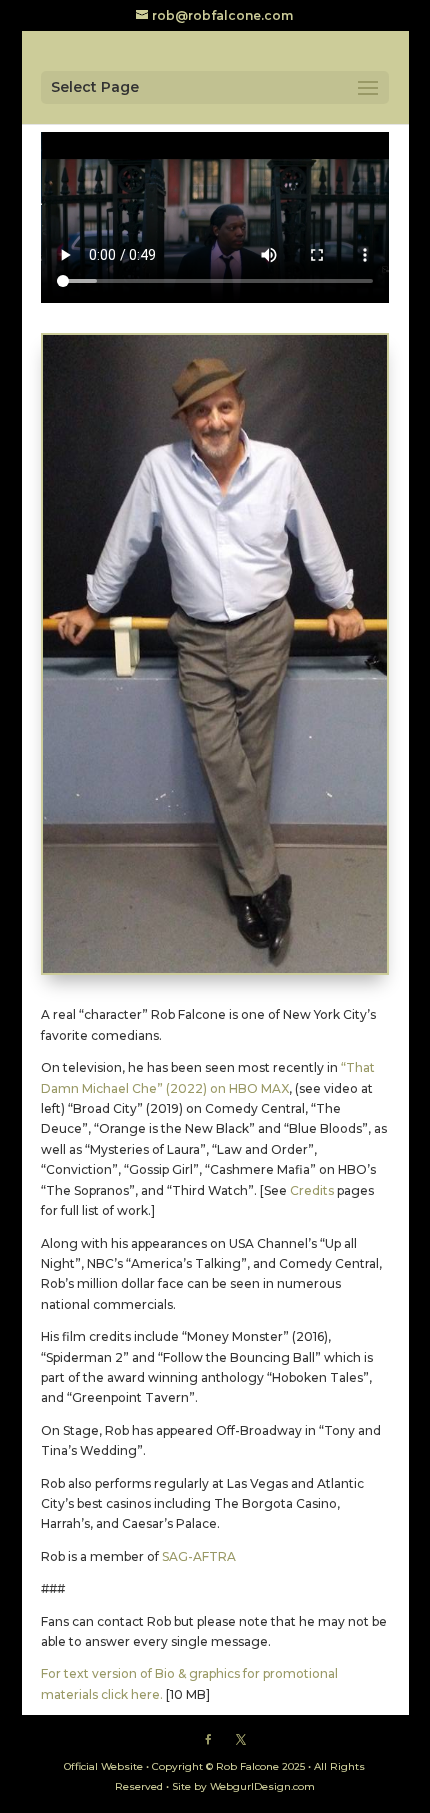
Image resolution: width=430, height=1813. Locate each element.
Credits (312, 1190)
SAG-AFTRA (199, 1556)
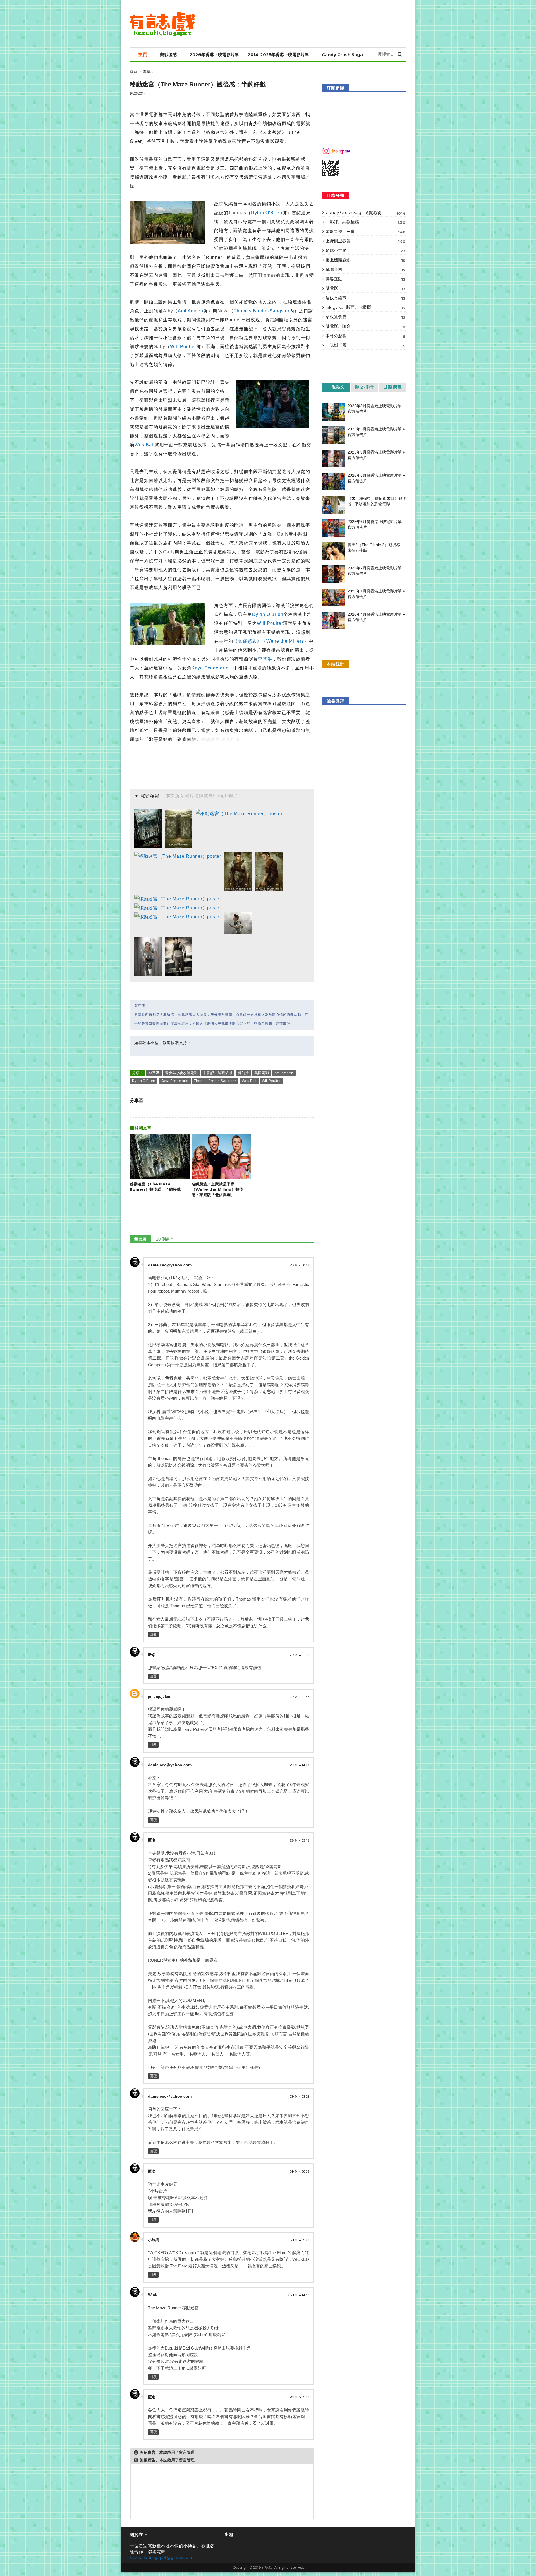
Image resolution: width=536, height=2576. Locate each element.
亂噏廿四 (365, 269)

════════

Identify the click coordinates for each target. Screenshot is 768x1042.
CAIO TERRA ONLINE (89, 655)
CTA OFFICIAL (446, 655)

════════

Your output should be the lines above from the one that contains "Image resolution: width=430, height=1813." through the one that contains "亂噏廿四 (365, 269)", word for word, with pictures left out.

Image resolution: width=430, height=1813. Locate each element.
Credits (312, 1190)
SAG-AFTRA (199, 1556)
Image resolution: width=536, height=2576. Locate each element.
亂噏廿四 (365, 269)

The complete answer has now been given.